Here we go: the concept!
But first: thank you, people, I've already learned a lot from your answers
and comments. Now I know, among other things (inline operator existence,
for example) that the problem cannot be solved the way I wanted, and - even
if it could - it wouldn't be a good, pythonic way. Mr. Gauld, I'm not
competent to question the work of the genius - the language itself. I'm
far, far from that (as obvious).
Now, the concept:
Mr. Gauld: "A method is a technical term that means an operation of an
object defined in a class. It is more or less the same as a function ..."
I thought so, but I did not take "... except that it's part of a class"
into account.
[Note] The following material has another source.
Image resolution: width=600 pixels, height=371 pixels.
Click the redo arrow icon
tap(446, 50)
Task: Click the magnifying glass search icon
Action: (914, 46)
That's how I started all this mess:

>>> removesuffix(some_string, some_string[1:])
Traceback (most . . . )
NameError: name 'removesuffix' is not defined
>>> help(removesuffix)
Traceback (most . . . )
NameError: name 'removesuffix' is not defined
>>> help(str.removesuffix)
Help on method_descriptor:
removesuffix(self, suffix, /)
    Return a str . . .

Aha! So, "removesuffix" can be used as a method applied to an object (the
instance of <class 'str'>), but not as a function with a string as the
first argument. The first argument must be "self". OK.
Then I tried:

>>> input().removesuffix(input()[1:])

... and it didn't work as I expected. That's where I decided to ask for
help. But

>>> result = 3 * (2 + int(input('Please, type a number: '))        # one
"input"

... worked, and I guessed if I can make the method work like a function or
an operator would.
Obviously, I need to learn better about classes and methods.

Thank you, people, very much for your time and effort!